All people possess mana. We are alive and therefore we have a mauri, or a life force, within us. As a child, I was taught that in te ao Māori, the people have the power, and not just the people with a penis.

Christianity and colonialism brought with them the ideology that men, for some reason, were superior to women. The idea of patriarchy was promoted throughout religious and colonial institutions. In British common law, upon marriage, a woman’s legal rights and obligations were subsumed by those of her husband. Effectively, she lost her mana in the eyes of the law.

“Traditional Māori culture was founded on what’s called a duo-theistic cosmology,” AUT University associate professor Ella Henry (Ngāti Kahu ki Whāngaroa, Ngāti Kurī, Te Rārawa) tells me. “In other words, there were two gods. There was Papatūānuku, the earth mother, and Ranginui, the sky father, and these two were in a complementary relationship. Both were equally important in the survival and creation of mankind… The karanga has equal status to the whaikōrero.”

Henry’s master’s research in the early 1990s coincided with the original claim, and looked at the status given to Māori women prior to colonisation. “My thesis was focusing on Māori women and leadership, so I tried to interview a number of women who were claimants,” Henry says. “That’s really how I got involved in finding out about the claim.

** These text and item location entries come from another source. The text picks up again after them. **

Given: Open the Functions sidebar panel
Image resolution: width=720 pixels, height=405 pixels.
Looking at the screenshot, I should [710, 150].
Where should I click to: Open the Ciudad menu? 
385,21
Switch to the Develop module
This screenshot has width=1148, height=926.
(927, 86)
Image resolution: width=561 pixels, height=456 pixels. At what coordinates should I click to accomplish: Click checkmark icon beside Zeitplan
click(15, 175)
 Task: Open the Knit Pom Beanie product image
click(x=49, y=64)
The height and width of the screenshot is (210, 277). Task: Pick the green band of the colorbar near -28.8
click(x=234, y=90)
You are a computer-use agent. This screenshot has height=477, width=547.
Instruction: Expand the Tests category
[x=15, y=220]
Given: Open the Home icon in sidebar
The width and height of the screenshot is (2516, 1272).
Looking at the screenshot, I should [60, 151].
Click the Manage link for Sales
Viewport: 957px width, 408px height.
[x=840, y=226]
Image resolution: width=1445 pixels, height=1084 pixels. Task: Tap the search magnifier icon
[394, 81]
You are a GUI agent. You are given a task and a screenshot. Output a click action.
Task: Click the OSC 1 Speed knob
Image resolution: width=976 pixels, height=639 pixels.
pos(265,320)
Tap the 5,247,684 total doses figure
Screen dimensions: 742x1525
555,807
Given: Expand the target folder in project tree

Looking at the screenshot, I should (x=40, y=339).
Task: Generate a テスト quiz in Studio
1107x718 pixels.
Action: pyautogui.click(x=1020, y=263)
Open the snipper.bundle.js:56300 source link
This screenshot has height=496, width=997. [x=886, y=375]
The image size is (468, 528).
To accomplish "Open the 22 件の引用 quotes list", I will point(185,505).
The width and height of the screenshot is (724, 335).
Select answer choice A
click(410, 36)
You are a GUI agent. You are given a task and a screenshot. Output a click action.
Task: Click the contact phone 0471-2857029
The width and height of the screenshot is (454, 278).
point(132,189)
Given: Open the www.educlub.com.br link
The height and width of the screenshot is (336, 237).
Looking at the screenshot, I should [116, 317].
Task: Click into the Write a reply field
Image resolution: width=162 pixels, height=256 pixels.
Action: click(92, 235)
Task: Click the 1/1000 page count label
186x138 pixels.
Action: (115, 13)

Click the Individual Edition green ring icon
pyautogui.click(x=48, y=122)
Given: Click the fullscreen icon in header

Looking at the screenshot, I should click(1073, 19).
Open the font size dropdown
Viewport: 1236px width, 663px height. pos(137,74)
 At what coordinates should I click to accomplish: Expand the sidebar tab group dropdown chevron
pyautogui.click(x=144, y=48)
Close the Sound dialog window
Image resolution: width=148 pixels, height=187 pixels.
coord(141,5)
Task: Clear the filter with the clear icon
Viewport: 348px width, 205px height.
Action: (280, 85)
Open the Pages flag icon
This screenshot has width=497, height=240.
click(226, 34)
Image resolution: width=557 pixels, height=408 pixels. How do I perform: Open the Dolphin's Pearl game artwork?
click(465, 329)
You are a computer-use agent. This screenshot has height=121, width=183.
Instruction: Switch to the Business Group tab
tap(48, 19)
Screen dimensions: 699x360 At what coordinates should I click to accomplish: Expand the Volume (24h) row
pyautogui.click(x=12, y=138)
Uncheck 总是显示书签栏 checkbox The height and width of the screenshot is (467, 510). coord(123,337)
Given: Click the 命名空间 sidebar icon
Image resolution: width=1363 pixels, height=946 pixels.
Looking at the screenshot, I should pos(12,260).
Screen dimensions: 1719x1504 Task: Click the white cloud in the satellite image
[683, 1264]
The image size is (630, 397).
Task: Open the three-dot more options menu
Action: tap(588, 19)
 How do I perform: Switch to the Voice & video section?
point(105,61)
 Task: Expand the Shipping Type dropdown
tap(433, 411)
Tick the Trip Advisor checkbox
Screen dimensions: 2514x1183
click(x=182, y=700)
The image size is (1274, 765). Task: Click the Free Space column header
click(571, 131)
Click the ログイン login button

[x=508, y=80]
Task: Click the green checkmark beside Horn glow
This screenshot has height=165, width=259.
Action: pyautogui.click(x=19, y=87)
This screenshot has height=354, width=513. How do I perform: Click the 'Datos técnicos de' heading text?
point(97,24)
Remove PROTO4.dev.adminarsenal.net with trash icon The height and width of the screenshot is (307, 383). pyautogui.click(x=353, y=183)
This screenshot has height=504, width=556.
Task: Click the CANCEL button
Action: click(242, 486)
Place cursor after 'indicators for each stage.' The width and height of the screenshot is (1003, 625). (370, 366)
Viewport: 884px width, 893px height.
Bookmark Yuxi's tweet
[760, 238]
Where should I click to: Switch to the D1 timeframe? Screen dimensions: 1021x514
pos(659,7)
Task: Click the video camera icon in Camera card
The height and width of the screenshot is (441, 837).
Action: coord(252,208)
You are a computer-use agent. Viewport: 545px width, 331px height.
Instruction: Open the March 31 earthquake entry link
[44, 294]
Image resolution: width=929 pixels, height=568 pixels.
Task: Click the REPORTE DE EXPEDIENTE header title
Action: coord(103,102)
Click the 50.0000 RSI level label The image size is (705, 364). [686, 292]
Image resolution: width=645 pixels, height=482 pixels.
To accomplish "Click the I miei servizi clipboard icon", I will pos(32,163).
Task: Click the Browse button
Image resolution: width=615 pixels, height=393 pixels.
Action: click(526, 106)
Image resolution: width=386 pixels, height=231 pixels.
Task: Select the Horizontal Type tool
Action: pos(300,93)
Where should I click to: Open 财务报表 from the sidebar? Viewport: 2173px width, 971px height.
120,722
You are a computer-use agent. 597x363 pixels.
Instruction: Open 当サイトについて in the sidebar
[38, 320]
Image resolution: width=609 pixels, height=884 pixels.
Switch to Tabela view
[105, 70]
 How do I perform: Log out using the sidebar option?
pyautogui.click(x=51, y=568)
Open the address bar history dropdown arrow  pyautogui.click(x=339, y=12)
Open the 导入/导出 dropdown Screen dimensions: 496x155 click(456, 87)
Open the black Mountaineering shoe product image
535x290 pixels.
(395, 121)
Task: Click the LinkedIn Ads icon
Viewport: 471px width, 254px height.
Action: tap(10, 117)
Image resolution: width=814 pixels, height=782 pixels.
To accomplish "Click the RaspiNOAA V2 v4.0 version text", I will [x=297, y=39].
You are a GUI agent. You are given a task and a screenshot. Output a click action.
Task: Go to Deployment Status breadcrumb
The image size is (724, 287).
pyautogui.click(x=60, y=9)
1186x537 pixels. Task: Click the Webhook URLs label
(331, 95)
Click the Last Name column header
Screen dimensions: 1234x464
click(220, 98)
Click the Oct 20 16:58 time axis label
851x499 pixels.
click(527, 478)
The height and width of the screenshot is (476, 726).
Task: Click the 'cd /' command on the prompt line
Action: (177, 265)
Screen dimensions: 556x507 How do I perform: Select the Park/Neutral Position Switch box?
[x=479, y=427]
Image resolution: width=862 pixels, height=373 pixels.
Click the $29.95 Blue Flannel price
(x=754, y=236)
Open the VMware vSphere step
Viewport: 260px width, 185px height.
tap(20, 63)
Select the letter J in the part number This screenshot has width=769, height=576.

I wanted to find out what kind of leadership roles Māori women enjoyed in the 20th century and compare that with data I could find about Māori women in a traditional pre-colonial society. Not surprisingly, I found there were some significant differences.”

During stage one of the hearings, claimants and the tribunal are undertaking an exploration of the tikanga of mana wāhine and the pre-colonial understanding of wāhine in te ao Māori, to provide a tūāpapa for the inquiry.

According to Evans, the second stage of the hearings are scheduled to begin at the end of 2022. This stage will focus on the consequences of the breaches of the Treaty, including the intergenerational effects of colonisation and the negative socioeconomic impacts on Māori women.

Stage three will be looking at remedies for the breaches and their consequences. All the wāhine I spoke to shared the sentiment that there is no sum of money nor redress that could ever truly make up for what Māori women have had to endure. However, they did agree that there are steps the Crown can take towards acknowledging what they have done and at least attempting to rectify the problems they have caused.

“I do think that there are a number of things that can be done to address this grievance,” says Henry. “Providing adequate resources to tell the truth about the history of Māori society [is one example], because I think there are a lot of particularly younger urban Māori who have lost contact with these ancient stories of the mana of women; allocation of funding to support Māori women to become leaders in our community as we were prior to the Treaty; more Māori women representing our people on high level boards and entities.

“We’ve seen over the last 30 plus years a range of settlements that whilst the government has not been legally bound to address these issues, they are certainly morally bound to. Successive governments have actually acknowledged that moral requirement.”

Adds Evans: “For starters we’d be looking for an apology, that would not be a light-hearted apology.

“I mean, how do you apologise for 181 years of colonisation and systemic racism? We would want to look at a quantum. We would like to look at what governance looks like. We want remedies around systemic racism and legislation in terms of commissions.”

Says Allen: “Honouring Te Tiriti doesn’t mean we can invite Māori to the table, it means we’re all at the table. It’s not a consultation, it’s about a 50/50 partnership.”

She acknowledges the many wāhine that have gone before, who started the mahi they now continue in their honour. “I hope that those wāhine who have long done that for this claim and many claims before, know that we see them, what they’ve done, and we appreciate that.”